Rock is classified into hard rock, moderate rock, soft rock, weathered rock based on the degree of weathering. However, this standard does not reflect the changes due to weathering process because it is qualitative standard based on visual observation. Also, the ground investigation at the time of designing is based on the condition at the time of construction which often fails to reflect the decrease in the durability of the rock during maintenance. The accurate information on rock characteristics at the time of construction and also for maintenance is very significant.
The geo-structures construction including the road, railroad, urban railroad, and urban area is increased with advanced excavation technology. But accidents by collapse due to uncertainties of rock is increasing as well. Based on the investigation these accidents, most of the damages caused by collapse take place on sedimentary rock rather than granite. Unfortunately, however, there are only few studies conducted on the weathering of sedimentary rock.
The clastic sedimentary rocks are classified into sandstone, mudstone, and shale based on their deposition environment, and they have different types of lamination depending on the grain size as well as the arrangement pattern of composition particle of their rocks. The lamination causes anisotropy of mudstone and shale. Based on the test results obtained from magnetic susceptibility test, sandstone showed just less than 5% of anisotropy, but mudstone and shale showed about 20% of anisotropy. The anisotropy of mudstone and shale was higher than that of rock at fault zone in Kyungsang basin.
Weathering indices were estimated using whole rock analysis(X-ray fluorescence analysis) on clastic sedimentary rocks. In the cases of clastic sedimentary rocks, the correlation of weathering indices based on feldspar weathering was higher than weathering indices using Si. The indices with significant correlation in sandstone, mudstone, and shale (all three kinds of samples) were CIA and CIW in the weathering indices correlation analysis. Especially CIA, the most widely used weathering index of feldspar, was easy to apply as it suggests the index range of rock types and minerals, and easy to verify the weathering pathway. In addition, to make the accurate measure of weathering indices of clastic sedimentary rocks, samples with a high volume of carbonate minerals should be excluded through naked eye examination and X-ray diffraction analysis.
The weathering indices of sandstone, mudstone and shale indicated linear increase through weathering process. The weathering pathway followed from fresh sedimentary rock to illite and then kaoline.
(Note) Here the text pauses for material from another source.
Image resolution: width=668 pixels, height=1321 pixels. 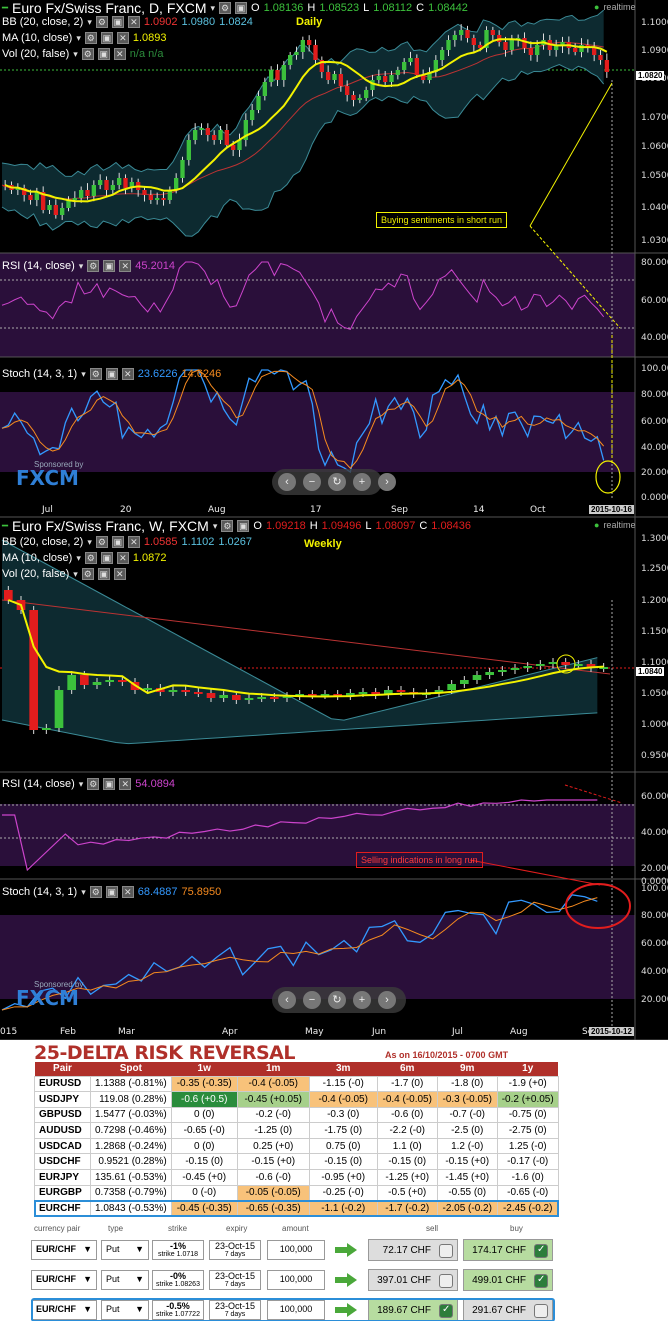 What do you see at coordinates (68, 1032) in the screenshot?
I see `x-tick-label: Feb` at bounding box center [68, 1032].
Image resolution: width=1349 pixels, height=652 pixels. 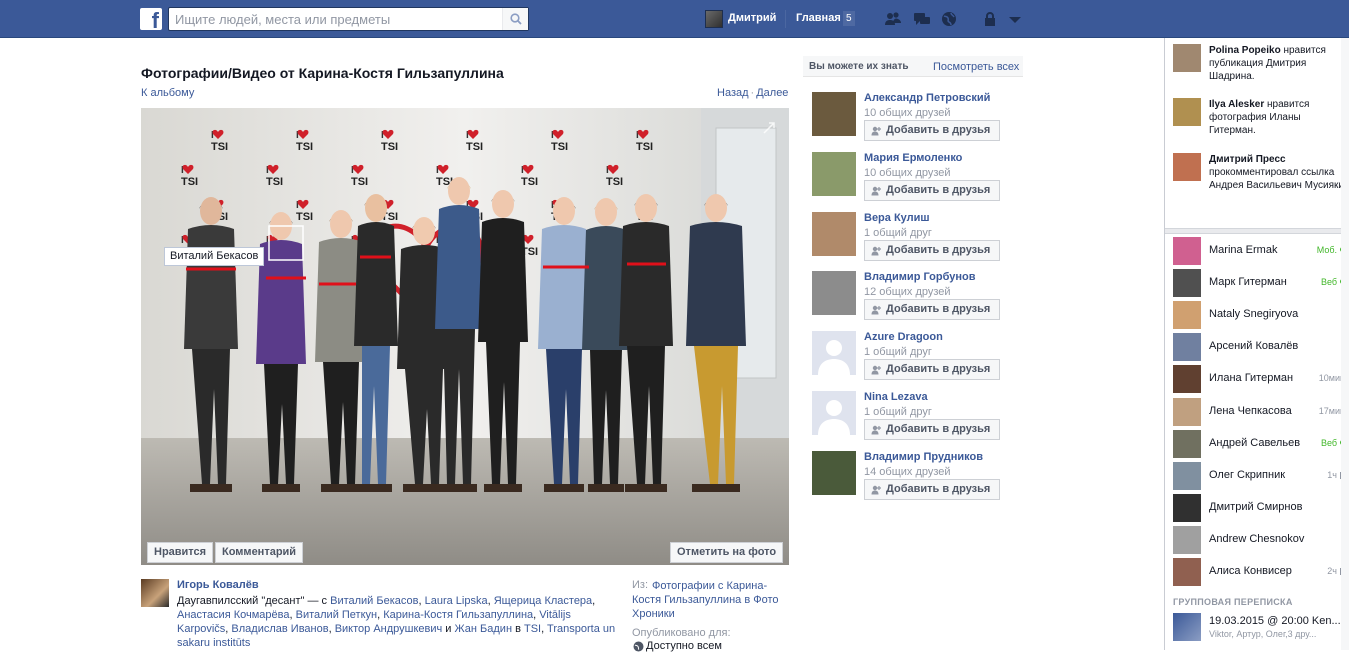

This indicated that the engineering problem of the mudstone and shale was related to their low critical load. Each rock had its unique critical load and when a rock reaches its critical load, its physical strength decreased and the rock property changed from the designing condition.
Accelerated weathering tests(7days which indicates 49years)through soaking in acid water and freezing-thawing tests changed the properties of hard and soft rocks of sandstone, mudstone and shale; seismic velocity decreased, absorption ratio increased, unconfined compressive strength decreased with weathering. Change of those properties in mudstone and shale were significantly varied compared to the sandstone. It was closely related to anisotropy magnitude of each rock material.